#### Goals:
- 1) In the article on B.C. overdose deaths, change "overdose deaths" to "overdose fatalities" and give the passage from "That includes curtailing" to "there were 156.".
- 2) Continue the article on B.C. overdose deaths from its last sentence.

As the number of drug overdose deaths climbs in B.C. and the province's health minister calls on the federal government to do more to help, Kelowna-Lake Country MP Stephen Fuhr says the Ottawa has heard the call and is responding.

While it may not be the state of emergency that was declared by the B.C. government last year, Fuhr said the federal Liberals are reacting by fast-tracking consideration of all calls for help and applications for permission to implement programs aimed at dealing with the growing opioid overdose death crisis.

"We are removing as many federal barriers as possible," Fuhr told the Capital News Wednesday.

That includes curtailing previous timeframes set for responding to applications such as the one Interior Health plans to make at the end of the month for permission to set up mobile safe drug-consumption units in Kelowna and Kamloops.

According to the province's Coroner's Service, Kelowna had the fourth highest number of  illicit drug overdose deaths last year with 48, more than double the number in 2015. Across the Okanagan there were a total of 76 overdose deaths in 2016 and throughout the Interior Health Authority's region there were 156.

"We are looking at this as a crisis," said Fuhr about the federal government's view of what is happening here.

But he said unlike the former Conservative government, who he said treated the issue as one of "crime and punishment" the federal Liberals are treating it as a health issue.

#### Data lines:
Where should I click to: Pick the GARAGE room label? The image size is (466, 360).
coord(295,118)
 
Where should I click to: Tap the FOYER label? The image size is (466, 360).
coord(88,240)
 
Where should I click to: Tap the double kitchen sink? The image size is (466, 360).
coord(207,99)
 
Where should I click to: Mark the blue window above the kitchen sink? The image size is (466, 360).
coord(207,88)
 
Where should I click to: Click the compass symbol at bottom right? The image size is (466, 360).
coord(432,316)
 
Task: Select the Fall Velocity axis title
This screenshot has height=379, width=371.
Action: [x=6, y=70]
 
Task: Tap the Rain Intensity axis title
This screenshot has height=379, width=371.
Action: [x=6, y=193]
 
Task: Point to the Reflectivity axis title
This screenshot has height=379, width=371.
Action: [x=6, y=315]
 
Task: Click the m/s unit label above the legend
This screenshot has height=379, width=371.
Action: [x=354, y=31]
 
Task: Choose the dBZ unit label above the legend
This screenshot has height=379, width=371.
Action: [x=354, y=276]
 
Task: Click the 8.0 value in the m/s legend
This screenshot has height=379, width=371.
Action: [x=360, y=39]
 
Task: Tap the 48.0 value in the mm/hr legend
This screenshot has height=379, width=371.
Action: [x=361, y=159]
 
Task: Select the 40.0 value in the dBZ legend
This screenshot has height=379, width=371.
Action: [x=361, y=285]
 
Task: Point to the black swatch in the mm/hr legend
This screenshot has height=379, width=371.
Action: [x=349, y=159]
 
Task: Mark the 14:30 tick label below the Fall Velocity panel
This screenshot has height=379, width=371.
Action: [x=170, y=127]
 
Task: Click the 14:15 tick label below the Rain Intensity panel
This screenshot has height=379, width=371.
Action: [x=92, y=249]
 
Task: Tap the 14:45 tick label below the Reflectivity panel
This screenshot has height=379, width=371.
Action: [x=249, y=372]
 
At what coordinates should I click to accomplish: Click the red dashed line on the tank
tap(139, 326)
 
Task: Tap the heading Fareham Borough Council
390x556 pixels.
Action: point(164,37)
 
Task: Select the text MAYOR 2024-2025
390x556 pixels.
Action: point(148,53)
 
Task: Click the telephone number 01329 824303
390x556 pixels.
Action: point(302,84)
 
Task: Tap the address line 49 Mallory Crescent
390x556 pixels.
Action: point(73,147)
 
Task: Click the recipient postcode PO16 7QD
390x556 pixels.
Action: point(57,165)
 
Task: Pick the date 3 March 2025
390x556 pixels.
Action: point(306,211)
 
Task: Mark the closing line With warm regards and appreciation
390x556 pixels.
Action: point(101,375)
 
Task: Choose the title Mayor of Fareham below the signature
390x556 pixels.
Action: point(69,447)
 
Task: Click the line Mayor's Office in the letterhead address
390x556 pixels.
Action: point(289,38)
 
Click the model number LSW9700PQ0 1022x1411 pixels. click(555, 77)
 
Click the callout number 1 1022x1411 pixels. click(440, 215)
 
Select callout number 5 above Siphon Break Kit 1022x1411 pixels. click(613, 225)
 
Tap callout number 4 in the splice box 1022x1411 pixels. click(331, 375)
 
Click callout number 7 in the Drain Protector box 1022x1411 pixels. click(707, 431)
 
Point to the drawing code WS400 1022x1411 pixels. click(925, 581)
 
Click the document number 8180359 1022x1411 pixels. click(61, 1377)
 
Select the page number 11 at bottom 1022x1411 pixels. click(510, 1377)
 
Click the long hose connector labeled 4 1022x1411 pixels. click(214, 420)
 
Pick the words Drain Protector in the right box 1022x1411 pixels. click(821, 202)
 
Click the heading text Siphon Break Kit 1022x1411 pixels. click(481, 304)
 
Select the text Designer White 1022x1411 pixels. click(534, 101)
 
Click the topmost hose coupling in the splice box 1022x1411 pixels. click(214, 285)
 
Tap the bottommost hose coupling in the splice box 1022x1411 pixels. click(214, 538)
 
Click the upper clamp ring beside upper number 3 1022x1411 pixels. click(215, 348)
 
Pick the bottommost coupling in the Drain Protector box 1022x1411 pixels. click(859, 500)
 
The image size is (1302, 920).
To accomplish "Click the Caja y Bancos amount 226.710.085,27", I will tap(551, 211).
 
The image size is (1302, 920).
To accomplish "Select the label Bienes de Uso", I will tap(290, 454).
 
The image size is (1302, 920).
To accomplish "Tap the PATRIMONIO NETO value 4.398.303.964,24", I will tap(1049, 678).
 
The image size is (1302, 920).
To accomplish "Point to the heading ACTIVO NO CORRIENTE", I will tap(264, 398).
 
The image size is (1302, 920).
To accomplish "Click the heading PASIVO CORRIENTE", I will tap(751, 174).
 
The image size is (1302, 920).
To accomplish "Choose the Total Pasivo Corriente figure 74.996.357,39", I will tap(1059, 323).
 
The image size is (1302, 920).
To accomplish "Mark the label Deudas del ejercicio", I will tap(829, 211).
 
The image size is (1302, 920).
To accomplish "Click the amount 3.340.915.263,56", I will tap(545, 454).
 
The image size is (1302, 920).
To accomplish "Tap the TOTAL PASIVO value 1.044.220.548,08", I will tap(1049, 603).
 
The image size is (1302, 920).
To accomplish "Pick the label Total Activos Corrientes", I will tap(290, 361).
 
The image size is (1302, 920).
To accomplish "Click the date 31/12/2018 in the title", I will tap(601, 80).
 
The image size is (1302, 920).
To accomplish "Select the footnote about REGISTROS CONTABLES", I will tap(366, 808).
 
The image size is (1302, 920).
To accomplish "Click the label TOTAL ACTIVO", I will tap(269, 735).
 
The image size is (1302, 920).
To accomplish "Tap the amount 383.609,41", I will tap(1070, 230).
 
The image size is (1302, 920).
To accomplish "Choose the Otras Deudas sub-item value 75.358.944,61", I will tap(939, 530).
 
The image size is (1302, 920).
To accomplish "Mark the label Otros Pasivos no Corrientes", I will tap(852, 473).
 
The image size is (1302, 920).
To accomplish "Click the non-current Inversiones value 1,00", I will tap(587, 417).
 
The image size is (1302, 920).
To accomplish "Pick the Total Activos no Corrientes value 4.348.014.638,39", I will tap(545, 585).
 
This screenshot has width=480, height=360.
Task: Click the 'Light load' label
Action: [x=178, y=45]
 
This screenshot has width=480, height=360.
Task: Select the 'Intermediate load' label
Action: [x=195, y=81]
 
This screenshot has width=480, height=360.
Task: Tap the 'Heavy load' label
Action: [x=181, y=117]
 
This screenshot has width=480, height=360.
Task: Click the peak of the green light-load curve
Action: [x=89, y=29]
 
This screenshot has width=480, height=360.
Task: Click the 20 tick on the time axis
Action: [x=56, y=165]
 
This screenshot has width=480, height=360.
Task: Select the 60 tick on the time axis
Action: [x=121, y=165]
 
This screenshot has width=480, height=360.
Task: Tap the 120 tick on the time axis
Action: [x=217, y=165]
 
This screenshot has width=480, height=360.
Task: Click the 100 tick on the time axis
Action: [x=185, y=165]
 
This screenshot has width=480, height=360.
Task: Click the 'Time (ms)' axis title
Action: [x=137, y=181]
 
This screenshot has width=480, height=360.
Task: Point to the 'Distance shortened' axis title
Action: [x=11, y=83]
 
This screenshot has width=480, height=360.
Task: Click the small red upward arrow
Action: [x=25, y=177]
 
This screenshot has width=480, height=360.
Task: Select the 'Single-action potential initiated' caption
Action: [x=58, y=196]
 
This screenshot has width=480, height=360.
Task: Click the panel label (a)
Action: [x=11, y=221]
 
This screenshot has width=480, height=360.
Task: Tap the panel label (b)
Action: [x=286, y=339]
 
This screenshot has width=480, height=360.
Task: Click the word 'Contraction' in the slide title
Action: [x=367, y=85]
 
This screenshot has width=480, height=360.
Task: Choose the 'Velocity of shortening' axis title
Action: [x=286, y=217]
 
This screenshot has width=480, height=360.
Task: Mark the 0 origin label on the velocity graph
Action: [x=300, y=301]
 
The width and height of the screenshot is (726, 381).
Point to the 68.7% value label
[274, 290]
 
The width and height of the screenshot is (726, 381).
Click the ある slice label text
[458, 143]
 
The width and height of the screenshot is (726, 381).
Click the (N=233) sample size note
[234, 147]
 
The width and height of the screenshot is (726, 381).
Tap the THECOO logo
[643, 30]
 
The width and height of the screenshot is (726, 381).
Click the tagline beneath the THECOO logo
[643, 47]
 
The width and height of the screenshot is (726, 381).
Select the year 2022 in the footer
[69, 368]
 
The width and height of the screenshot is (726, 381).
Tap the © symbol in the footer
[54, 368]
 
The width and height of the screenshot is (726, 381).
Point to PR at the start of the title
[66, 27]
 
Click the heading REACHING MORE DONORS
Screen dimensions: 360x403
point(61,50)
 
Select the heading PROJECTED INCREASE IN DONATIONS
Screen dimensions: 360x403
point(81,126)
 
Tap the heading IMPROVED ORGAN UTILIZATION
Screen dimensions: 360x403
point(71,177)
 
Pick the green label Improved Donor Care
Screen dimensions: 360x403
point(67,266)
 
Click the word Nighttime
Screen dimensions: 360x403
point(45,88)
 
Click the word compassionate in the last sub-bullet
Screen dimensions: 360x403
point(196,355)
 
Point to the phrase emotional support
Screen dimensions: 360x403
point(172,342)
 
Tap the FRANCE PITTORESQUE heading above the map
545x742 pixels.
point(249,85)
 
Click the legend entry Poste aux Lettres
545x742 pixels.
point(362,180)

#### Expected answers:
- 1)
That includes curtailing previous timeframes set for responding to applications such as the one Interior Health plans to make at the end of the month for permission to set up mobile safe drug-consumption units in Kelowna and Kamloops.

According to the province's Coroner's Service, Kelowna had the fourth highest number of  illicit drug overdose fatalities last year with 48, more than double the number in 2015. Across the Okanagan there were a total of 76 overdose fatalities in 2016 and throughout the Interior Health Authority's region there were 156.

- 2)
"This (federal Liberal) government is looking at it in a completely different way," said the rookie Liberal MP, adding it's clear from the current outcome that the way the Conservatives dealt with the issue did not work.

On Wednesday, B.C. Health Minister Terry Lake reiterated his call for Ottawa to step up and address the opioid crisis by calling a federal state of emergency so the national response can be expanded and more federal resources can be added to fighting the problem.

B.C. has spend $65 million in the last year to try and reduce the number of deaths from illicit drugs, said Lake and on Wednesday he announced $16 million more for additional residential treatment beds in B.C.

But, he said, Ottawa needs to do more as well.

"We haven't see the response that this type of epidemic requires on a national scale," said Lake.